Discourse version at forum.abc.com.au: NOT FOUND

Discourse installed using official guide on github
Everything went well. but getting 502 error while accessing forum

tried checking rails production logs, and nothing I could see production_error or sidekiq logs

did see this with tail
Creating scope :open. Overwriting existing method Poll.open.
Creating scope :open. Overwriting existing method Poll.open.
Can’t reach ‘/images/welcome/discourse-edit-post-animated.gif’ to get its dimension.

running discourse doctor says

Discourse version at forum.abc.com.au: NOT FOUND

tried disabling ssl and rebuild it, able to access the forum.

There must be problem with ssl, which I can’t figure out. While installing ssl connection to IP resolution succeeded

Pleasae help

1 Like

It sound like before you enabled https you linked to non secure images.

1 Like

@pfaffman Thank you for the reply.

It’s a fresh install. No way we can manually link

After digging into all logs, could found this is the error is with LetsEncrypt cert issuance. Anyone facing similar issue might help below.

first I saw this error in Nginx logs

cannot load certificate "/shared/ssl/forum.abc.com.au.cer": PEM_read_bio_X509_AUX() failed (SSL: error:0906D06C:PEM routines:PEM_read_bio:no start line:Expecting: TRUSTED CERTIFICATE)

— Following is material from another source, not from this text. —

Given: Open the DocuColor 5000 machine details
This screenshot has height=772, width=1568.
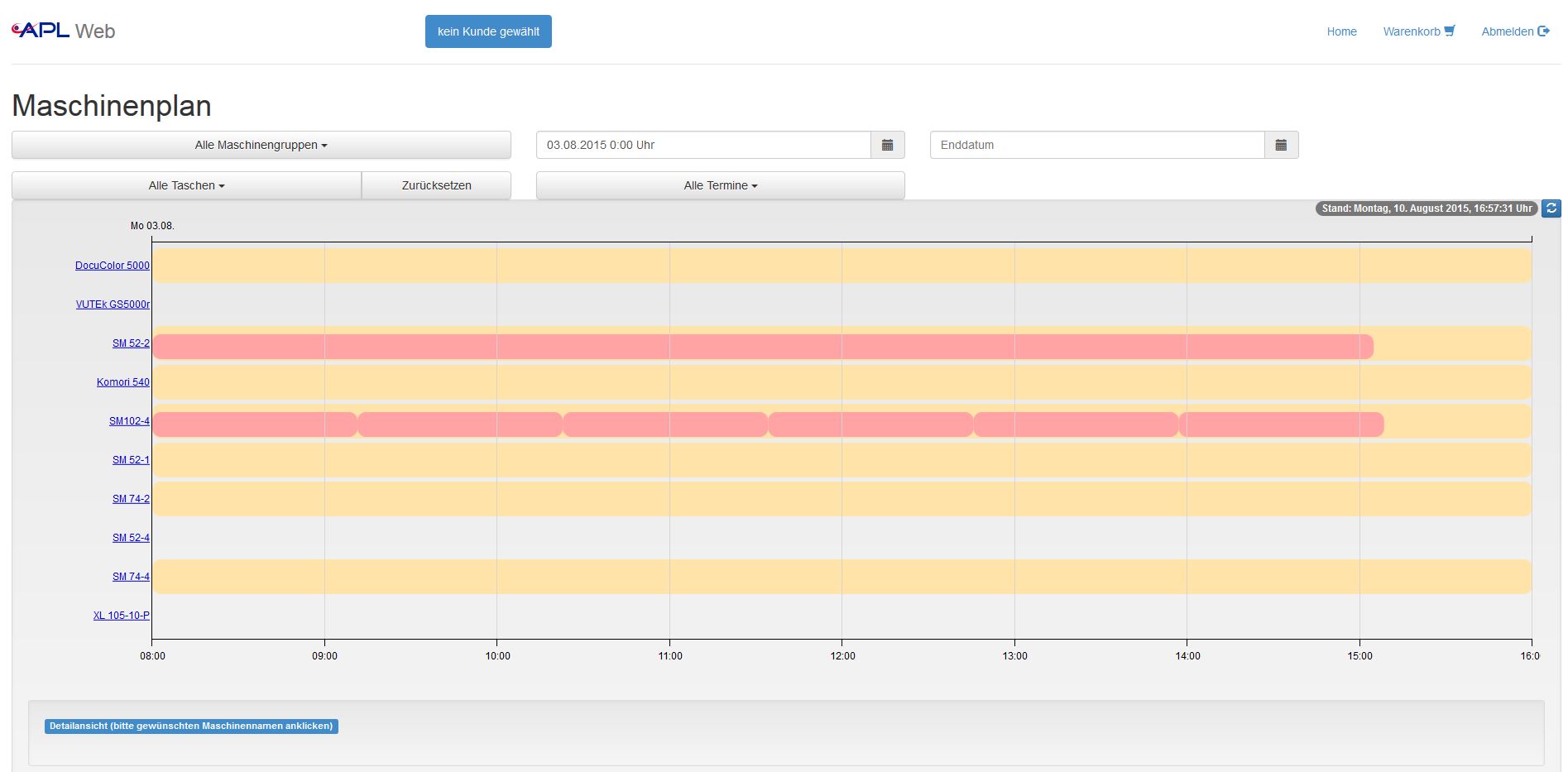Looking at the screenshot, I should tap(113, 266).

then tried to check ssl logs

forum.abc.com.au:Verify error:CAA record for forum.abc.com.au prevents issuance

Before running discourse install script for sub domain we need to verify if main domain is having any CAA records and check the Certificate Authority if it’s not LetsEncrypt (In my case, main domain CAA is comodoca.com) , your letsencrypt certs for discourse won’t be issued

Fix: You need to add CAA record for discourse subdomain as mentioned here
Acme:error:caa :: CAA record for ... prevents issuance - Help - Let's Encrypt Community Support

Delete the old cert files and try rebuilding again

rm -rf /var/discourse/shared/standalone/ssl
rm -rf /var/discourse/shared/standalone/letsencrypt
./launcher rebuild app

If you know a way to test for those records that requires no extra software, I’d consider having discourse-setup test for it, but I’ve never seen this before.

Nice work figuring that one out!

It’s a fair assumption that if you own a domain and know what CAA is to have been able to configure it that your understand the implications of let’s encrypt.


dig caa {domain.tld} will return the record.
We want to first search if it returns any record
Then if returns whether the issue authority is other than letsencrypt.org

But this is very rare case. Not sure if we want to include that.


Correct. if I own a domain, I know what I’m doing with it.
I was helping somebody, this problem might have with hosts that are using cpanel and providing autossls with other providers such as comodo. They add bunch of records by default when they create a site (WordPress) in cpanel

Anyway, this is very rare case, have seen this for the first time

We see CAA crop up here occasionally, the default response we get when we point out that they’ve restricted certificate issuance for their entire domain is usually :man_facepalming:t2:

1 Like


This is interesting! ! need to check, I don’t know if we can lock certificate issuance on complete domain.
The restricted certificate issuance for entire domain, meaning all sub domains of it ?

If you set a CAA for @ (the domain) then that applies to both the top-level domain and subdomains, you can still add a specific CAA to subdomain.yourdomain.com for a service such as Let’s Encrypt which will restrict the scope for which LE can issue a certificate.


domain.com.    CAA   0 issue "comodoca.com"
sub.domain.dom.    CAA   0  issue "letsencrypt.org"

You can also specify issuewild instead of issue to permit a CA to issue a wildcard certificate, and iodef to associate an email address which will be notified of policy violations.

1 Like

Same problem here. The commands did not resolve the issue. I have changed to cloudflare DNS and proxy. The problem persists for me.

I have done this several times and not experienced this. But I am definitly a non-coder, non-expert, non-everything-related. Just a happy end-user. But this is frustrating.

1 Like

My best guess is that you had cloudflare set to proxy and rebuilt enough times to hit let’s encrypt rate limits and now you have to wait a week to get a certificate.

The fast and simple solution is to choose a new subdomain, set cloudflare DNS only, and rebuild. If that works, then I’m right about the rate limiting and you can either learn to love the new subdomain or wait a week until it’ll let you try again.


Honest question: Is rebuilding still requesting a new certificate every time?


I was just wondering about the same thing, I’m not sure about the request, but no new certificate seems to be issued if one is found valid (just rebuilt a sandbox)


It does if a valid cert doesn’t exist.